Report back every line from the entries below in which the word "This" occurs.
----
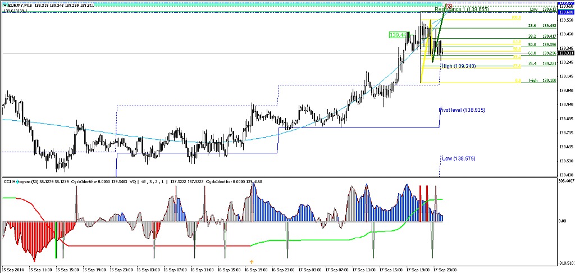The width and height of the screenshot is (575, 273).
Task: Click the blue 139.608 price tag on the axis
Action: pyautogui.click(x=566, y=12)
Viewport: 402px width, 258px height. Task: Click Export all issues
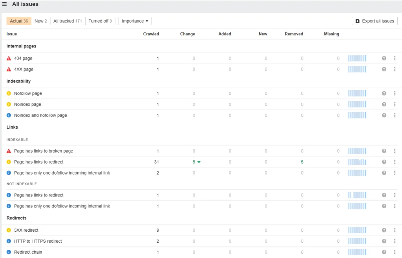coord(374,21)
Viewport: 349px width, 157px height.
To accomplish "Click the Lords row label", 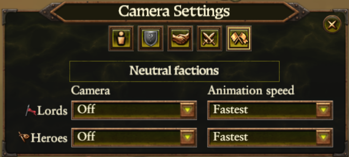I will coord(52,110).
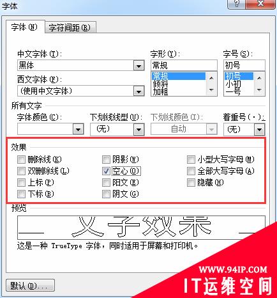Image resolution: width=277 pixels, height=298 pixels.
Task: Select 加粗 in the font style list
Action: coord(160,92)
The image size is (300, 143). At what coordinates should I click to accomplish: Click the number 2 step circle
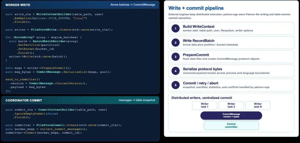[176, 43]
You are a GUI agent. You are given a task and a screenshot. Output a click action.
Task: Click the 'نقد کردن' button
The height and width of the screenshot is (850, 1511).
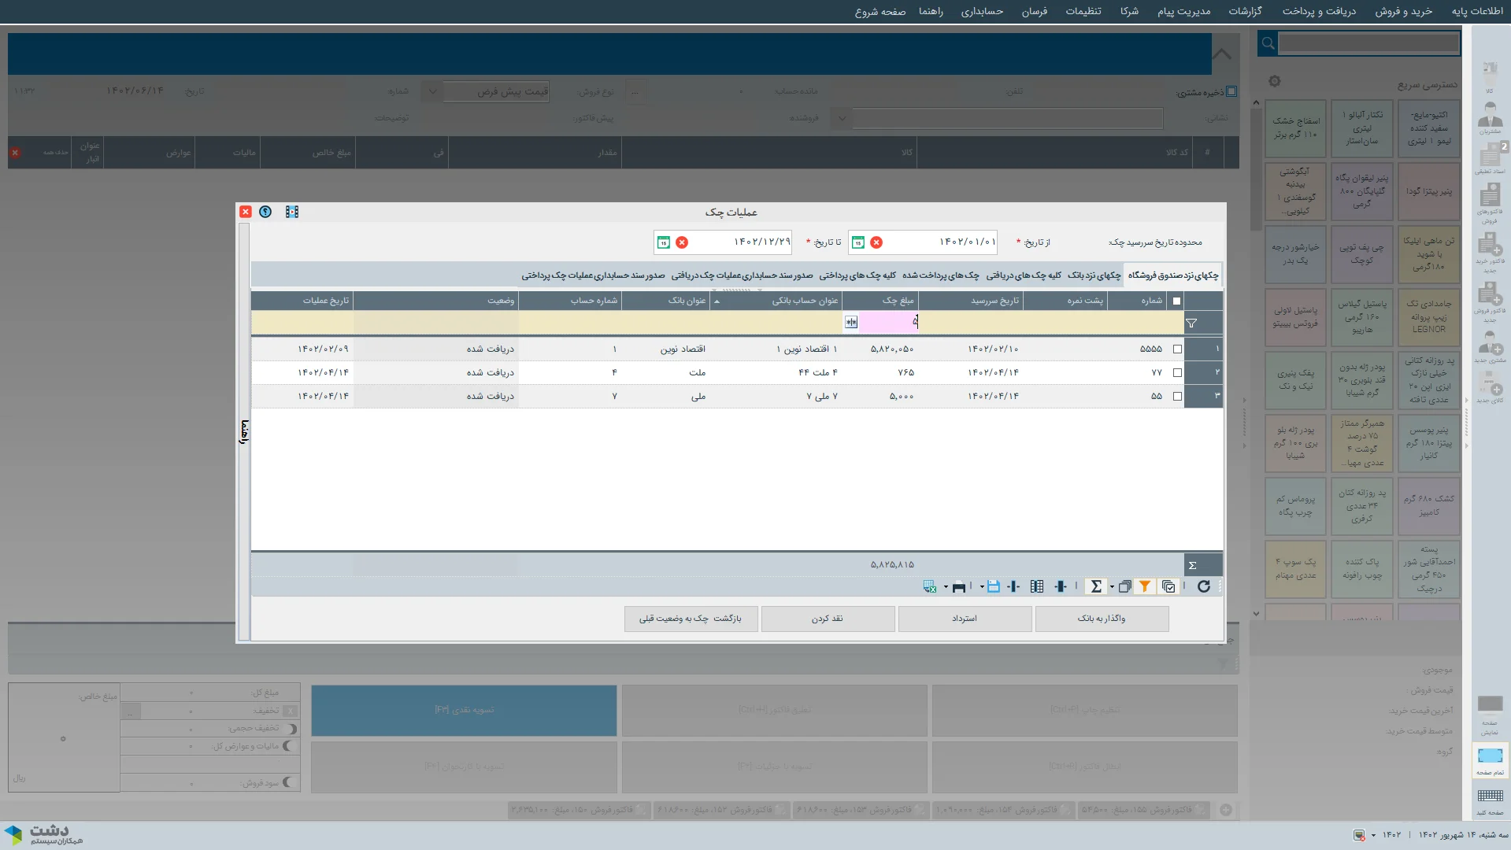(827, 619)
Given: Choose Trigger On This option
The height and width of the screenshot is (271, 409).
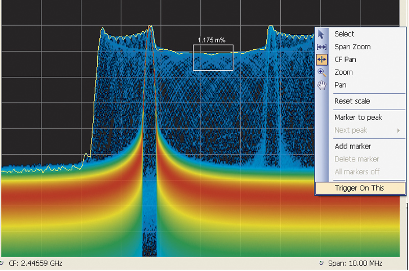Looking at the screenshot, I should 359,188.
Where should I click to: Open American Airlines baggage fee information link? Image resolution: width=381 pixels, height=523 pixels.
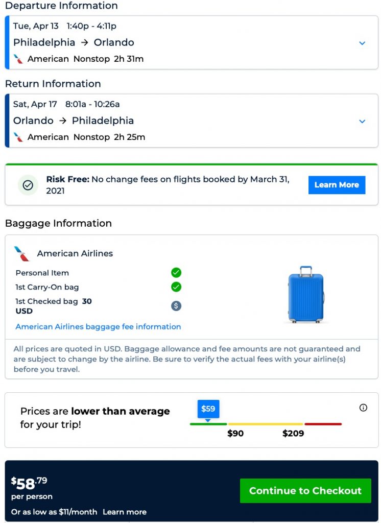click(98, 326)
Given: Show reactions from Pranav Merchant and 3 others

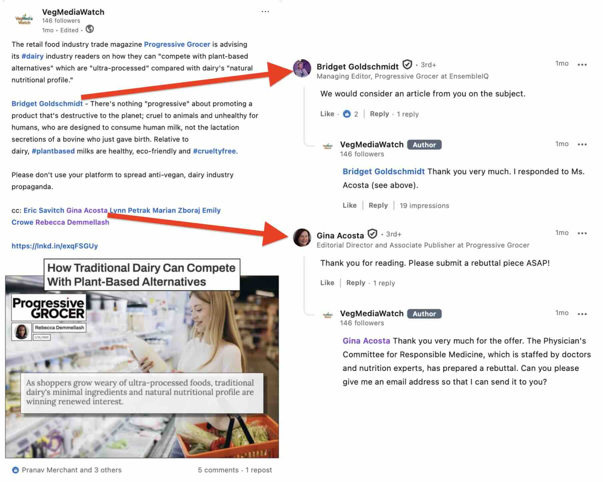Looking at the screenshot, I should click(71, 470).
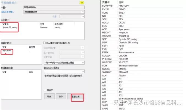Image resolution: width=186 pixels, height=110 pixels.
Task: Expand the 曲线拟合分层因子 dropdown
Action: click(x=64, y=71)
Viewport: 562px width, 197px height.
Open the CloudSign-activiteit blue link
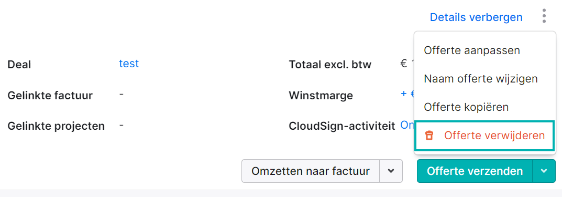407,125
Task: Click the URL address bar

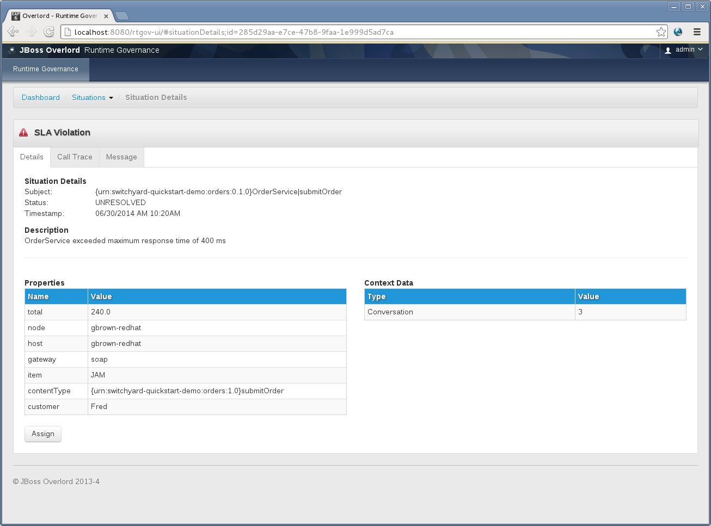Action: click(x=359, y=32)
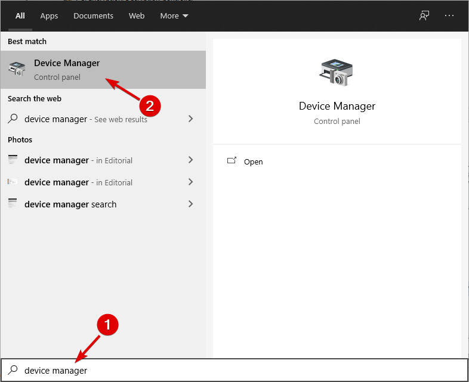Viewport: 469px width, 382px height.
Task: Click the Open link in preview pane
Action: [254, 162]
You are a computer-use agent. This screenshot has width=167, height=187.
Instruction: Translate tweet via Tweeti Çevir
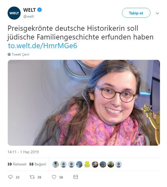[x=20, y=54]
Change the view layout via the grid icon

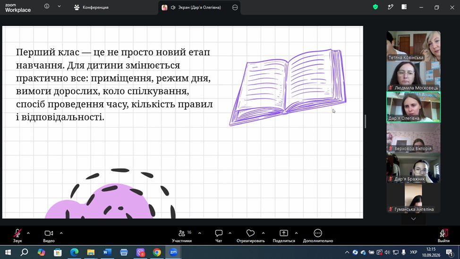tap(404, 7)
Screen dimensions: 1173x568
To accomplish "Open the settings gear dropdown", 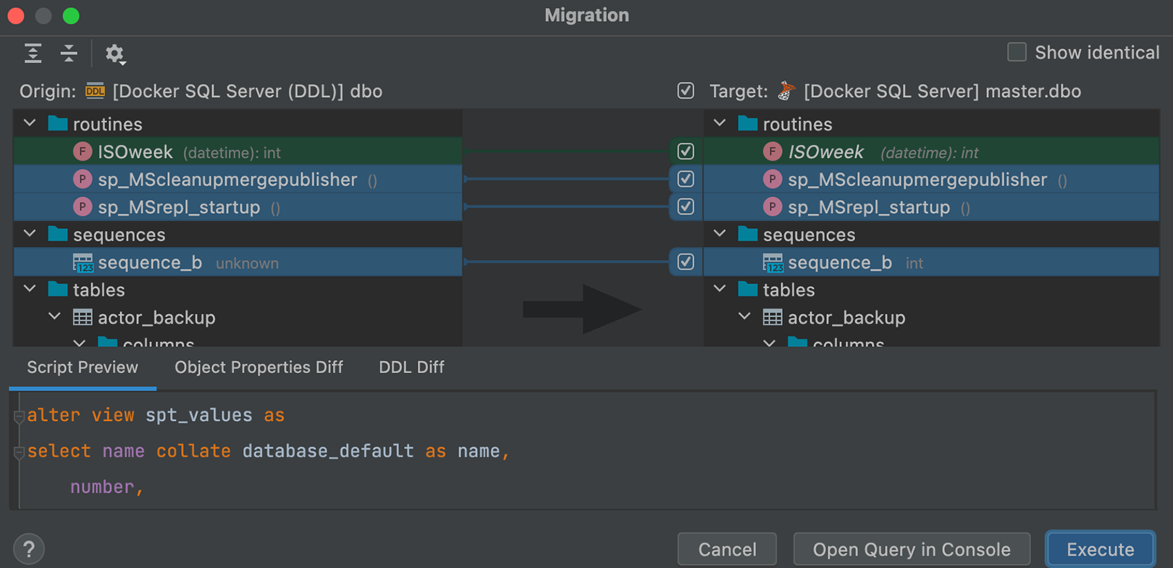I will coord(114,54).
----
#### Answer below
Given: Choose Trigger On This option
You are a computer-use agent. This screenshot has width=167, height=187.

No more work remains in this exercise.